• _Work request_
Copy the passage on Paxton v. Board of Administration from "In 1996, after" up to and including "per week. . . .", swapping "union" for "labor organization".

Monday, May 20, 2019

Paxton v. Board of Administration (Cal. Ct. App. - May 20, 2019)

Government work is tough:

"The Department of Social Services is the state agency responsible for determining, through its Disability Determination Service Division, the medical eligibility of disabled Californians who are seeking federal Social Security benefits or state Medi-Cal benefits. Paxton is a medical consultant-psychiatrist who reviews claims for the federal program. . . . These consultants are expected to be at work for “core hours,” which are 9:00 a.m. to 11:30 a.m. and 1:30 p.m. to 2:30 p.m., and to average 40 hours per week, but otherwise they have flexibility in deciding when they work.

The Department of Social Services has suffered from periodic backlogs of disability review cases in the federal program. In 1993, the Department of Social Services received an exemption from the Department of Personnel Administration1 to temporarily pay overtime to consultants to deal with the pending cases even though they are salaried employees and such payments are inconsistent with the Fair Labor Standards Act of 1938 (29 U.S.C. § 201 et seq.). The Department of Personnel Administration granted the temporary exemption with the expectation that the Department of Social Services would adopt an alternative to paying overtime.

In 1996, after a second request for an exemption was denied, the Department of Social Services proposed requiring consultants to work extra hours without compensation due to the extra workload and their classification as professional employees exempt from overtime and for whom “[t]he regular rate of pay is full compensation for all time that is required for the employee to perform the duties of the position.” The union representing the consultants rejected this proposal “out of hand.” The Department of Social Services and the union thereafter agreed to a voluntary bonus program “for processing additional workload.” Under the bonus program, consultants would be paid for each case closed above a certain threshold per week. . . .

Paxton participated in the bonus program from 2005 until it ended. During that period, consultants were paid $27 per case after 90 cases per week. The trial court found that “[t]he 90-case threshold was not hard to exceed in part because the threshold never was adjusted to account for increased efficiencies occasioned by computerization of the records and use of more experienced analysts.” Paxton and two retired consultants testified that they did not work more than 40 hours per week. Paxton was able to earn significant bonuses by spending an average of only five minutes to review a case.2 At this rate, he surpassed the weekly threshold for achieving a bonus in about a day and a half. As a result, he earned over $1.2 million in bonuses. In 2010, a particularly lucrative year, his monthly bonuses ranged from $16,821 to $39,501, more than three times his monthly salary. Paxton still works for the Department of Social Services."

• _Given data_

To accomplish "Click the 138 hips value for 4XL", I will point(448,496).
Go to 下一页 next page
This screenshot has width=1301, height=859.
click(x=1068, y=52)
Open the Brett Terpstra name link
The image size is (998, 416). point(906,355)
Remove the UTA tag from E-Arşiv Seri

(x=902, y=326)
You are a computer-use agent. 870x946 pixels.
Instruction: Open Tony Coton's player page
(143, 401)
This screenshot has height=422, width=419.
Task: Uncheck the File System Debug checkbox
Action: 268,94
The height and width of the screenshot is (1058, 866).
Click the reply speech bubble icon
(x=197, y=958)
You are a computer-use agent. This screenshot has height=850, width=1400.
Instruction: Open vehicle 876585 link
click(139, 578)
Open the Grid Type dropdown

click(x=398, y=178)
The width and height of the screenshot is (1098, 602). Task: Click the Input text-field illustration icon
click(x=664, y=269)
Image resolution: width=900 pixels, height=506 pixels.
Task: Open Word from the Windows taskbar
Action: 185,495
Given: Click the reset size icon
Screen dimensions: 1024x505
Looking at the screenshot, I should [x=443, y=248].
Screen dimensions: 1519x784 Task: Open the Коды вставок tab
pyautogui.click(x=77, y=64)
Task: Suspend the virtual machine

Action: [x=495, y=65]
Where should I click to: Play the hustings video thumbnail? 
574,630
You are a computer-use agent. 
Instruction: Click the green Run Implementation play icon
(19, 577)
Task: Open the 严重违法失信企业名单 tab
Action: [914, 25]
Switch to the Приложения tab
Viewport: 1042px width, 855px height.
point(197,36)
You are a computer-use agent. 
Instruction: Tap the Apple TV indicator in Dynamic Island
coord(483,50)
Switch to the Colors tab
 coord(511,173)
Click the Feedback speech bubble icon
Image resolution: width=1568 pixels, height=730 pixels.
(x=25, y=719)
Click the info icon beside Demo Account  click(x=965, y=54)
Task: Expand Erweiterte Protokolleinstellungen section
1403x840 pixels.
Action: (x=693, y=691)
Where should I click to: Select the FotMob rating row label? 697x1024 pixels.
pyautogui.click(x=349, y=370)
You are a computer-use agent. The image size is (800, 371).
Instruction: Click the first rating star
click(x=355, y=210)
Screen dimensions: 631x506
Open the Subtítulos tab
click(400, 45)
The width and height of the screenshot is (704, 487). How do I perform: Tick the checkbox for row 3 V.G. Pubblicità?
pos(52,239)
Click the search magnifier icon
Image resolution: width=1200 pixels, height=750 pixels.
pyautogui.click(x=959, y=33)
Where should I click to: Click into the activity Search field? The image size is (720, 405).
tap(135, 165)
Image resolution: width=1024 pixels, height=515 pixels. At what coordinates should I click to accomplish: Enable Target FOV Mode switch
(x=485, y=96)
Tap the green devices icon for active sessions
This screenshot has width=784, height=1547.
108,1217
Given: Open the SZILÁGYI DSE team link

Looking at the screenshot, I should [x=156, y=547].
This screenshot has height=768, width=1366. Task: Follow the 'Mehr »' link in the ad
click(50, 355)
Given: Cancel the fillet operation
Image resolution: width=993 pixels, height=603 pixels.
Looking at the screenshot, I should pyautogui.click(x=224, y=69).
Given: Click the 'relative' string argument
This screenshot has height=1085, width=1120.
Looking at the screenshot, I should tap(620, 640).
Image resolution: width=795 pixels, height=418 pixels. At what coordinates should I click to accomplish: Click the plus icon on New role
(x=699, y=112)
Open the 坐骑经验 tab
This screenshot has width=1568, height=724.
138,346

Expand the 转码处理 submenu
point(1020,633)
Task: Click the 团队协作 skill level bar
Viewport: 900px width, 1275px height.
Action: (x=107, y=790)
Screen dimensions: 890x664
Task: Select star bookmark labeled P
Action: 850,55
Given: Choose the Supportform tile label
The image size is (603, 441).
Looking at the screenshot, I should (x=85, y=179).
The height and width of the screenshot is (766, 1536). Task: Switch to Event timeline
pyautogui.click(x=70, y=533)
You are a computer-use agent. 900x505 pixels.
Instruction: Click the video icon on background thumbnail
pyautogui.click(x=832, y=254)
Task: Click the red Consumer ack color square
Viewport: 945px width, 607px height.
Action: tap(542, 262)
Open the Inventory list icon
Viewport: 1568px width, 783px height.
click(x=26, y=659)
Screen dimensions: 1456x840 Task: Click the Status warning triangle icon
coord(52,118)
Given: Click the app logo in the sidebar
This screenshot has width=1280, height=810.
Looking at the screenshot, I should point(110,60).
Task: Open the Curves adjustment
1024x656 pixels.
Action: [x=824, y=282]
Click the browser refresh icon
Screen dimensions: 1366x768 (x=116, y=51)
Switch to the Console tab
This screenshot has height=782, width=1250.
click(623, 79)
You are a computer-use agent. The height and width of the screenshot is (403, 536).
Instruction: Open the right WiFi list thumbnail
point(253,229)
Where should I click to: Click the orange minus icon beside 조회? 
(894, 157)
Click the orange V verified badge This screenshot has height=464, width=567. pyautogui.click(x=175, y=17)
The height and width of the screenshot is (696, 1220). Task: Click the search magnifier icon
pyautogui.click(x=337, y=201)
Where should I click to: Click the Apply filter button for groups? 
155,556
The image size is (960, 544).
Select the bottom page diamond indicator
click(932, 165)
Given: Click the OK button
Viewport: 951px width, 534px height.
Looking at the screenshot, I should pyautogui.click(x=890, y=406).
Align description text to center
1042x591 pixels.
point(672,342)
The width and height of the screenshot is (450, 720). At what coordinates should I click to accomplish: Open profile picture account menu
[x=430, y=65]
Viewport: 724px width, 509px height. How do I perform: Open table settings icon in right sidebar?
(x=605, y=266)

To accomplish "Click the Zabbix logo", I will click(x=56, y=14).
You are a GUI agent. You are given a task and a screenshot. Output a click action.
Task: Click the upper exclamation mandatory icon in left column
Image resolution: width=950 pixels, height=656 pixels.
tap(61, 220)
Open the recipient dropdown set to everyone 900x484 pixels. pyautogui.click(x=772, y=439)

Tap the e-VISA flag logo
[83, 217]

• _Your solution_
In 1996, after a second request for an exemption was denied, the Department of Social Services proposed requiring consultants to work extra hours without compensation due to the extra workload and their classification as professional employees exempt from overtime and for whom “[t]he regular rate of pay is full compensation for all time that is required for the employee to perform the duties of the position.” The labor organization representing the consultants rejected this proposal “out of hand.” The Department of Social Services and the labor organization thereafter agreed to a voluntary bonus program “for processing additional workload.” Under the bonus program, consultants would be paid for each case closed above a certain threshold per week. . . .